[Frontend] Disaggregate prefill decode with zmq #11791

panf2333 · 2025-01-07T05:42:54Z

Added vLLM Connect to initiate a proxy service and connect to the VLLM Server via ZMQ, improved the performance of prefill-decode disaggregation by 10-30% (TTFT), and 3X- 15X (ITL) on average.

This key change of this PR includes replacing HTTP with ZMQ for communication between the proxy and the VLLM server, and using socket pools to maintain persistent ZMQ connections, which reduces reconnection overhead.

We have attached the benchmark result and the detailed configuration to reproduce the result.

Benchmark

Parameters

GPU device: 2 * H100 80G
Model: meta-llama/Meta-Llama-3.1-8B-Instruct
Parameters: gpu-memory-utilization 0.6 + kv_buffer_size 5e9
dataset input 1024 output 6
CUDA_LAUNCH_BLOCKING=1
QPS: 1, 12, 24, 48, 96
Total Request: 96

Evaluation Steps

Start Disagg HTTP proxy and 2 VLLM Server Instances(1 prefill and 1 decode)
Run the script to test QPS in [1, 12, 24, 48, 96] each qps repeat 3 times and then obtain the average metric
Start Disagg ZMQ proxy and 2 VLLM Server Instance and repeat the previous process.

Design of ZMQ-based Client-Server Communication

High-level Overview

Design of ZMQ-based Communication

github-actions · 2025-01-07T05:43:07Z

👋 Hi! Thank you for contributing to the vLLM project.
Just a reminder: PRs would not trigger full CI run by default. Instead, it would only run fastcheck CI which starts running only a small and essential subset of CI tests to quickly catch errors. You can run other CI tests on top of those by going to your fastcheck build on Buildkite UI (linked in the PR checks section) and unblock them. If you do not have permission to unblock, ping simon-mo or khluu to add you in our Buildkite org.

Once the PR is approved and ready to go, your PR reviewer(s) can run CI to test the changes comprehensively before merging.

To run CI, PR reviewers can do one of these:

Add ready label to the PR
Enable auto-merge.

🚀

robertgshaw2-redhat · 2025-01-07T16:26:28Z

Ping when ready.
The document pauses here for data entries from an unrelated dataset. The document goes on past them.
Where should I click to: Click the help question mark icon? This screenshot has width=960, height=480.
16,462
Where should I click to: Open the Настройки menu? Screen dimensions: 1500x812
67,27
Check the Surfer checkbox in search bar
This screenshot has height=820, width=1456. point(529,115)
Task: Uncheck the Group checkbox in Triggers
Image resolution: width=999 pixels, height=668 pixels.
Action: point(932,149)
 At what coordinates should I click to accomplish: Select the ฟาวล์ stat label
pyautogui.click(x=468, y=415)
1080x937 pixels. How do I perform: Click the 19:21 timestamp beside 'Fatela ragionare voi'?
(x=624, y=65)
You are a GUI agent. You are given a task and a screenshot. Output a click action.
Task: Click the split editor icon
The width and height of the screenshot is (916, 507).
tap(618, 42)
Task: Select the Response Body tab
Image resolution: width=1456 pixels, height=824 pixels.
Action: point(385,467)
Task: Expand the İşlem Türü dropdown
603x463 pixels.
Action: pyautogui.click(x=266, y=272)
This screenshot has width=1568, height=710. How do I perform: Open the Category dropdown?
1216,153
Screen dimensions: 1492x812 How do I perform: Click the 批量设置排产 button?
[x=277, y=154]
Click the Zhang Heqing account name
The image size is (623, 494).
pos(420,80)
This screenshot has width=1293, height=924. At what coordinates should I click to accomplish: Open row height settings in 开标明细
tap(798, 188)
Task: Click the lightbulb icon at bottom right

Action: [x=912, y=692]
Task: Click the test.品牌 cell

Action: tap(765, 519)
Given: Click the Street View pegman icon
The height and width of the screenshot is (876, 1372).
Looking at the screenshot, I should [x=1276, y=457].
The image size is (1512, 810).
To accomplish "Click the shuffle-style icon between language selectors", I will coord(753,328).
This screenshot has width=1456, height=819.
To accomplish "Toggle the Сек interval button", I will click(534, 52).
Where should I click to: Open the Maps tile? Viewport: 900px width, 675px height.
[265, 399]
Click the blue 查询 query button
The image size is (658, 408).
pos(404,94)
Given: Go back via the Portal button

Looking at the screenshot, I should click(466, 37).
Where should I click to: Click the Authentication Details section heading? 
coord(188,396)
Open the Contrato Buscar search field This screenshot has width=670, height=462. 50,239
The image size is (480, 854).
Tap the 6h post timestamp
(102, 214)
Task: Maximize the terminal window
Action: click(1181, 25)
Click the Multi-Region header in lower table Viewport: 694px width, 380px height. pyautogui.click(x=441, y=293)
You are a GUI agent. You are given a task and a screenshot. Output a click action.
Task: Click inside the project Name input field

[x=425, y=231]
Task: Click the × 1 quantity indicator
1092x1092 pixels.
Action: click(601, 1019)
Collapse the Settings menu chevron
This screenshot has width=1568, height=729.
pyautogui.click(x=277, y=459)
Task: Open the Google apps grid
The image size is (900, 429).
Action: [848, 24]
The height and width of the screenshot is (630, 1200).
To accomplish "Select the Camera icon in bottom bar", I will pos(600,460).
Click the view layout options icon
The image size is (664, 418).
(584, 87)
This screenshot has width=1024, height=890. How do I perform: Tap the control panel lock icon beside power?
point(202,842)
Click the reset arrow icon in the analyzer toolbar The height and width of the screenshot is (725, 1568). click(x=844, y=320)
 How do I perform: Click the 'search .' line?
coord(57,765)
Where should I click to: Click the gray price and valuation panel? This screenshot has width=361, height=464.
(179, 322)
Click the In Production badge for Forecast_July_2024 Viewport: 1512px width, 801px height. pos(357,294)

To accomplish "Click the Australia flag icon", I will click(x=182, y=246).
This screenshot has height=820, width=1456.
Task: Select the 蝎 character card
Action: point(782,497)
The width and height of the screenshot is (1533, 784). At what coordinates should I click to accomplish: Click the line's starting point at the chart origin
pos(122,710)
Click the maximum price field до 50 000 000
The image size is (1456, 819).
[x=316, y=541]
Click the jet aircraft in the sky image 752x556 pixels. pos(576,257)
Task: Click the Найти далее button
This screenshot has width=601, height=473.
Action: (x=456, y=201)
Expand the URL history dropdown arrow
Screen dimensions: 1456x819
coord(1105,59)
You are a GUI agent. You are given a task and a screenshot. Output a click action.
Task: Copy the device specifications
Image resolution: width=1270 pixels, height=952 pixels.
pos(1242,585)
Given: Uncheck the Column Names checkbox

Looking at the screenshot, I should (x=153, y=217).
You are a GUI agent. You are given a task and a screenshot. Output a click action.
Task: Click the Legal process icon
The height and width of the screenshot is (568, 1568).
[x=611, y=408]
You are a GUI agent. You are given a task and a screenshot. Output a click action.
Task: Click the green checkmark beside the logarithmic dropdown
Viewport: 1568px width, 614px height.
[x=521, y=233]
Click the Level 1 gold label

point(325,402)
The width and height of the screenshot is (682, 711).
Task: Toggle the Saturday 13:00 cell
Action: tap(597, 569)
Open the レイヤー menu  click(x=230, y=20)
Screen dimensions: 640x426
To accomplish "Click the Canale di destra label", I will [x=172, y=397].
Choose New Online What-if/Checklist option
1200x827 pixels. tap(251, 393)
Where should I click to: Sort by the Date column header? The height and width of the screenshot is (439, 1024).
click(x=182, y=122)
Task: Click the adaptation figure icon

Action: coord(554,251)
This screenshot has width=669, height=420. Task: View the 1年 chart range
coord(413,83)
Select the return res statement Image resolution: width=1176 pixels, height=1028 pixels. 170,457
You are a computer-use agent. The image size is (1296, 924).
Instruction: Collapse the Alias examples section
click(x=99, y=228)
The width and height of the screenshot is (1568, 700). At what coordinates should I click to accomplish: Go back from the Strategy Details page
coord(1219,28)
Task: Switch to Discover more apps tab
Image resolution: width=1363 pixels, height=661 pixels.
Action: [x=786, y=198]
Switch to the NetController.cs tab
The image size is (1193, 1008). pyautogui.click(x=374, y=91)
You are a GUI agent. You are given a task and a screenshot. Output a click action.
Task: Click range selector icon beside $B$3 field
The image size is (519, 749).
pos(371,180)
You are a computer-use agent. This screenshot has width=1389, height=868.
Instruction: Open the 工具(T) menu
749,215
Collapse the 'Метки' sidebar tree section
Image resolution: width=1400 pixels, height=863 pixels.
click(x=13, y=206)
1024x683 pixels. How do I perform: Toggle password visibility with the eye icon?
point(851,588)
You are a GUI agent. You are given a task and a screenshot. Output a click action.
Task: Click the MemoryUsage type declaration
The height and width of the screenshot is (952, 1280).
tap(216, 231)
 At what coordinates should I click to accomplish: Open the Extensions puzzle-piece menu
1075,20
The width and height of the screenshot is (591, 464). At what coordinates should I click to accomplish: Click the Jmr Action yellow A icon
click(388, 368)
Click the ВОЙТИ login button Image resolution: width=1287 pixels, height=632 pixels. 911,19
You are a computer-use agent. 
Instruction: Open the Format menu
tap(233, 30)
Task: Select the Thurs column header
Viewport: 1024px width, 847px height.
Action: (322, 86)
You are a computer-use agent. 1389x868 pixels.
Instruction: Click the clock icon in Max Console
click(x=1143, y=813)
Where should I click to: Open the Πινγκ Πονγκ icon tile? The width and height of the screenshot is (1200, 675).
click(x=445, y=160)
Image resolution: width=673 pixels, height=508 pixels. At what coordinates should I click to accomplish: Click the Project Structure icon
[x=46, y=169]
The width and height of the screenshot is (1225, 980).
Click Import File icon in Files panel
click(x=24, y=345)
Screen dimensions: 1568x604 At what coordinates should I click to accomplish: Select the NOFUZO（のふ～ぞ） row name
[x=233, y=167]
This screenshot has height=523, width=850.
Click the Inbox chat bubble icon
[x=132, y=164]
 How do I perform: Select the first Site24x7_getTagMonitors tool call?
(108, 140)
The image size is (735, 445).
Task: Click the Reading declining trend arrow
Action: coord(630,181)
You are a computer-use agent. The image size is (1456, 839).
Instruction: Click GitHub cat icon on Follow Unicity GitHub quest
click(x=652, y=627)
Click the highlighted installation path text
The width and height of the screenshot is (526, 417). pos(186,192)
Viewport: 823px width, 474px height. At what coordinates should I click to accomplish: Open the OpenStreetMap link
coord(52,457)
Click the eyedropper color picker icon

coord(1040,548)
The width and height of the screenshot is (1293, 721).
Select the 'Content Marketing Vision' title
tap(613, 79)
NOTE for reviewers: do not merge until me and @russellb have a chance to review

KuntaiDu · 2025-01-08T00:51:11Z

vllm/entrypoints/launcher.py

+    clients.bind(url_client)
+    logger.info(f"ZMQ Server ROUTER started at {url_client}")
+    # Socket to talk to workers
+    workers = context.socket(zmq.DEALER)


@simon-mo I am not familiar with ZMQ --- is dealer the right technical choice?

https://zguide.zeromq.org/docs/chapter3/#The-DEALER-to-DEALER-Combination

We need to proactively send messages to workers in this scenario.

ROUTER is not suitable for initiating messages because it doesn't know the identities of other receivers until it receives the first message. Only then can it establish routes for interaction.

REQ requires acknowledging each message before sending the next one, which doesn't meet our requirements.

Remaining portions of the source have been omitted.